Assignment: Word-for-word transcription is needed for all of the entries.

Supplied material:
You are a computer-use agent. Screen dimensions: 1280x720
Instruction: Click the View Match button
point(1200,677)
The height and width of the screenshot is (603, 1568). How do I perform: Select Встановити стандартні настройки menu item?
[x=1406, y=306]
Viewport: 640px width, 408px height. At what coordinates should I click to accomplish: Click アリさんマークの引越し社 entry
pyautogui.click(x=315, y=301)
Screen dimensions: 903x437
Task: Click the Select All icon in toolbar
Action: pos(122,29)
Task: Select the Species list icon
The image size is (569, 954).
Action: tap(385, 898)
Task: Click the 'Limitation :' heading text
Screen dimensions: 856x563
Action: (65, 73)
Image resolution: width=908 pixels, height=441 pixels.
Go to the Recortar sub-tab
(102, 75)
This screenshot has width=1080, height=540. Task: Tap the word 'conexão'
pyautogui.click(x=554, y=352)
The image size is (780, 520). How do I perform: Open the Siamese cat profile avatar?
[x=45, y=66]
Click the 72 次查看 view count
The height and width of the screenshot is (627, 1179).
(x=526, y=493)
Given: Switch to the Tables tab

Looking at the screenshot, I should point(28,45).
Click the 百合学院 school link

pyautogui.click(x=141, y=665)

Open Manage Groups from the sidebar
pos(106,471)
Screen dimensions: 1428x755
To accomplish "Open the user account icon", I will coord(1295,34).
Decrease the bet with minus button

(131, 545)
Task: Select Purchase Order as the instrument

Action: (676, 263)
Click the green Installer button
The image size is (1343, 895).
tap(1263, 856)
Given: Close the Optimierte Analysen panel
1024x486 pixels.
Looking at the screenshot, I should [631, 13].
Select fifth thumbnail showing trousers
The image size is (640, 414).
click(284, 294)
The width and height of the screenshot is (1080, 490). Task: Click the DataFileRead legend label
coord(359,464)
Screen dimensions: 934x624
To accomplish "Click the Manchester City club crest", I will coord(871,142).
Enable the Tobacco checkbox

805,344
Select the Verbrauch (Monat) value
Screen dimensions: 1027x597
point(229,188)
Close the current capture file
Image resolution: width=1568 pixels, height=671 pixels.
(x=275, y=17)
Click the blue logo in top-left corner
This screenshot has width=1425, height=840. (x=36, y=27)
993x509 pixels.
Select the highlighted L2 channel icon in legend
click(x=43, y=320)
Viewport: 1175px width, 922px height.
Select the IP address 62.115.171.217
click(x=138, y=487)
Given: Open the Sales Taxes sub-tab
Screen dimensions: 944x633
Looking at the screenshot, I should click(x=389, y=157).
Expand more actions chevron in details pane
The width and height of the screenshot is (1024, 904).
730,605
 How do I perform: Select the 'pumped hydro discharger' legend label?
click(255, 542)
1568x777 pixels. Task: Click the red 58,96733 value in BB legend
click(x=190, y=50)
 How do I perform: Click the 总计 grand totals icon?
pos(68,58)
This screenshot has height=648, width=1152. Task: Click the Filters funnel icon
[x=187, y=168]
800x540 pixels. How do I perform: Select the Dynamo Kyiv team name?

Task response:
You are a computer-use agent. Screen dimensions: 1280x720
Instruction: Click the View Match button
point(1200,677)
The height and width of the screenshot is (603, 1568). How do I perform: Select Встановити стандартні настройки menu item?
[x=1406, y=306]
Viewport: 640px width, 408px height. At what coordinates should I click to accomplish: Click アリさんマークの引越し社 entry
pyautogui.click(x=315, y=301)
Screen dimensions: 903x437
Task: Click the Select All icon in toolbar
Action: pos(122,29)
Task: Select the Species list icon
The image size is (569, 954).
Action: tap(385, 898)
Task: Click the 'Limitation :' heading text
Screen dimensions: 856x563
Action: (65, 73)
Image resolution: width=908 pixels, height=441 pixels.
Go to the Recortar sub-tab
(102, 75)
This screenshot has width=1080, height=540. Task: Tap the word 'conexão'
pyautogui.click(x=554, y=352)
The image size is (780, 520). How do I perform: Open the Siamese cat profile avatar?
[x=45, y=66]
Click the 72 次查看 view count
The height and width of the screenshot is (627, 1179).
(x=526, y=493)
Given: Switch to the Tables tab

Looking at the screenshot, I should point(28,45).
Click the 百合学院 school link

pyautogui.click(x=141, y=665)

Open Manage Groups from the sidebar
pos(106,471)
Screen dimensions: 1428x755
To accomplish "Open the user account icon", I will coord(1295,34).
Decrease the bet with minus button

(131, 545)
Task: Select Purchase Order as the instrument

Action: (676, 263)
Click the green Installer button
The image size is (1343, 895).
tap(1263, 856)
Given: Close the Optimierte Analysen panel
1024x486 pixels.
Looking at the screenshot, I should [631, 13].
Select fifth thumbnail showing trousers
The image size is (640, 414).
click(284, 294)
The width and height of the screenshot is (1080, 490). Task: Click the DataFileRead legend label
coord(359,464)
Screen dimensions: 934x624
To accomplish "Click the Manchester City club crest", I will coord(871,142).
Enable the Tobacco checkbox

805,344
Select the Verbrauch (Monat) value
Screen dimensions: 1027x597
point(229,188)
Close the current capture file
Image resolution: width=1568 pixels, height=671 pixels.
(x=275, y=17)
Click the blue logo in top-left corner
This screenshot has width=1425, height=840. (x=36, y=27)
993x509 pixels.
Select the highlighted L2 channel icon in legend
click(x=43, y=320)
Viewport: 1175px width, 922px height.
Select the IP address 62.115.171.217
click(x=138, y=487)
Given: Open the Sales Taxes sub-tab
Screen dimensions: 944x633
Looking at the screenshot, I should click(x=389, y=157).
Expand more actions chevron in details pane
The width and height of the screenshot is (1024, 904).
730,605
 How do I perform: Select the 'pumped hydro discharger' legend label?
click(255, 542)
1568x777 pixels. Task: Click the red 58,96733 value in BB legend
click(x=190, y=50)
 How do I perform: Click the 总计 grand totals icon?
pos(68,58)
This screenshot has height=648, width=1152. Task: Click the Filters funnel icon
[x=187, y=168]
800x540 pixels. How do I perform: Select the Dynamo Kyiv team name?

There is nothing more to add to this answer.